Four districts of the Smolensk province: Smolensk, Krasninsky, Yelninsky, and Roslavl are exclusively populated by Belarusians. These districts are located in the southwestern and western parts of the province and border: to the west with Mogilev, and to the south with the Chernigov province. They form a natural continuation of the Belarusian land, which ends with them, as the northern districts: Porechsky, Dukhovshchinsky, Dorogobuzhsky, and the northern districts of the Kaluga province are already purely Great Russian. However, despite such close proximity, and despite the fact that this entire corner is bisected by a railway, the population has not lost its ethnographic characteristics, and it is enough to delve 20 to 30 versts from the Great Russian border to reach completely untouched places with patriarchal customs. Externally, they are also Belarusians. The same beautiful height slightly above average, the same slenderness, the same small blue eyes and light hair. Around the mouth lies a soft fold, sharply contrasting with the coarse fox-like fold of the Great Russian and the sly fold of the Little Russian. If the commonly held opinion here is correct, that the Smolensk Belarusian is “a Polish bone strengthened by Russian meat,” then one must admit that this combination has given a very sympathetic appearance here. The Smolensk Belarusian is very good-natured, gentle, and hospitable. If a Great Russian from some bear corner, in relation to an unfamiliar newcomer teaching him life, says that “he must be hit with a log,” and a Ukrainian without further ado drags him to the lock-up, where they will sort it out, then Belarusians are incomparably more trusting and cultured. This is explained by the closer influence of the West, the comparative [abundance] of communication routes, and the fact that the Smolensk province is a zemstvo province. Due to these two real circumstances, the Smolensk Belarusians significantly differ in their culture from the Belarusians of the Vitebsk, Mogilev, and Minsk provinces, where communication routes are very poor and they did not know zemstvo organization.

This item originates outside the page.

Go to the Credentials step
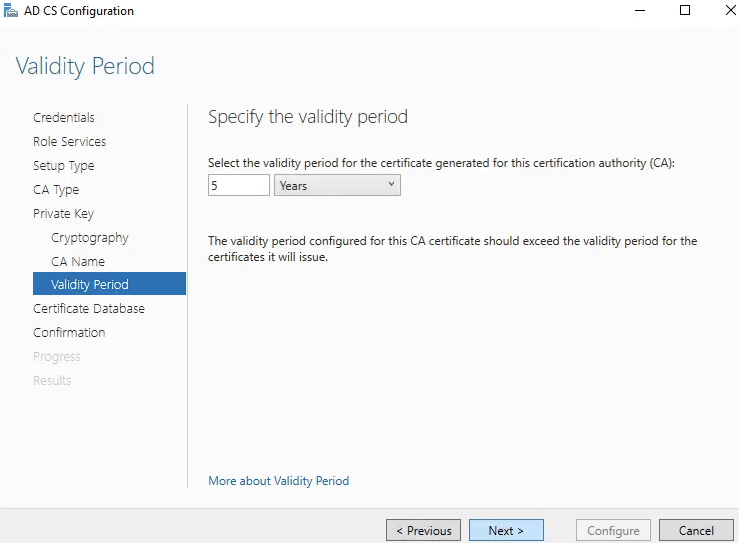Screen dimensions: 739x543 tap(64, 117)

Thus, even Smolensk itself is more of a Belarusian city: in the crowd of townspeople, one can always distinguish a Great Russian, although the general physiognomy of the city and its inhabitants is more European than in any other of our provincial cities. This is the only Belarusian city where cultural levels are relatively high, where social and educational [strands] are strongly developed, and alongside this, ethnographic features are so firmly established.

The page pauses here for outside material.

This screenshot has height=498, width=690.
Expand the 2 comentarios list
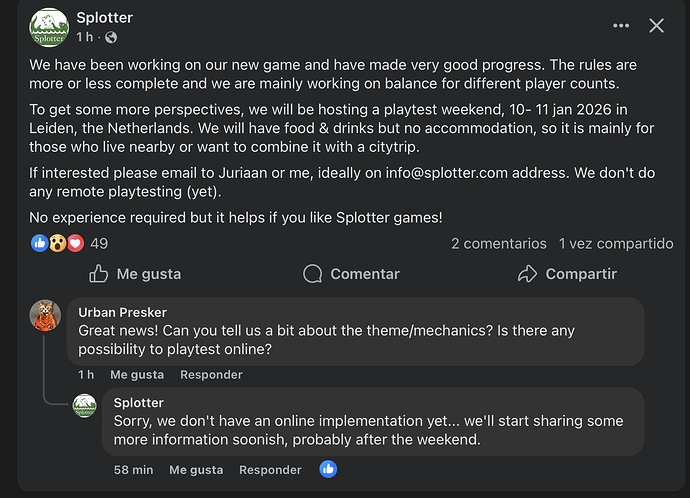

The city is very beautiful, located on hills on both sides of the Dnieper. The streets sometimes rise high up, so that one has to travel by pair: some rides are unthinkable; sometimes the houses are located deep in a ravine, and from there a staircase rises high up leading to the street. Especially beautiful and original is the left side of the city, where the ancient Kremlin is located, surrounded by a grand stone wall with embrasures. In this part of the city are located all administrative and public institutions, the editorial office of the local newspaper, a public library, and a city garden. Here is also the monument to the battle near Smolensk in 1812. The inscription on it states the number of the killed. This is a rather clumsy, little architectural, three-story structure surrounded by a chain. There are three such monuments in Russia: in Smolensk, near Krasnoye, and on the Borodino field. They are all identical, only the inscription indicates a greater or lesser number of killed.

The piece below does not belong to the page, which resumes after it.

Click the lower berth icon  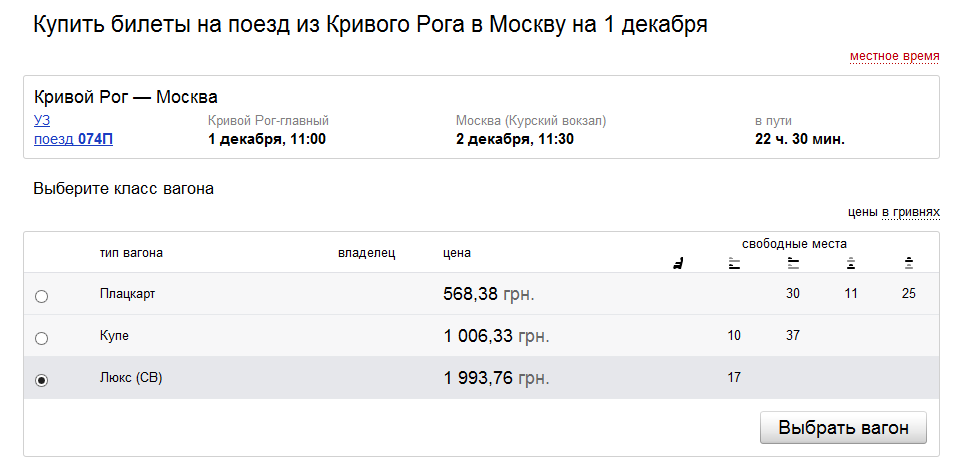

From Smolensk itself, as soon as you pass the gate under the wall where Engelhardt was shot, and after crossing a wide square, the great tract begins – the Kiev tract. To the right goes another similar tract – the Krasninsky, to Krasnoye and Orsha. These are two enormous tracts, one heading south, the other west. They are called “bolshaki.” They are lined with birches on both sides and stretch in a long wide ribbon, sometimes climbing up hills, sometimes descending. The weeping birches, with their thin branches hanging down like lace garlands almost to the ground, and their often half-naked trunks stretching one or two branches onto the road, as if praying or cursing hands, evoke sadness and gloom. Around is a flat area, only occasionally are there thickets. The further you go, the less [traffic], only occasionally do you meet rumbling carts, a peasant takes off his hat and greets. At night, the bolshak changes significantly. Although the trees evoke eeriness, it comes alive. From somewhere, convoys, carts, wagons, and individual pedestrians crawl along the bolshak. During the day, it is too hot, the gadfly bites, and the convoys sometimes come from afar. Often, huge Jewish carts called “balagols” pass by, with a covered top: sometimes there sit 10-12 Jews. Before Friday, when Jews return home from 70-100 versts, these “balagols” are very frequent; from them comes a noisy chatter, often competing with the rumble of wheels.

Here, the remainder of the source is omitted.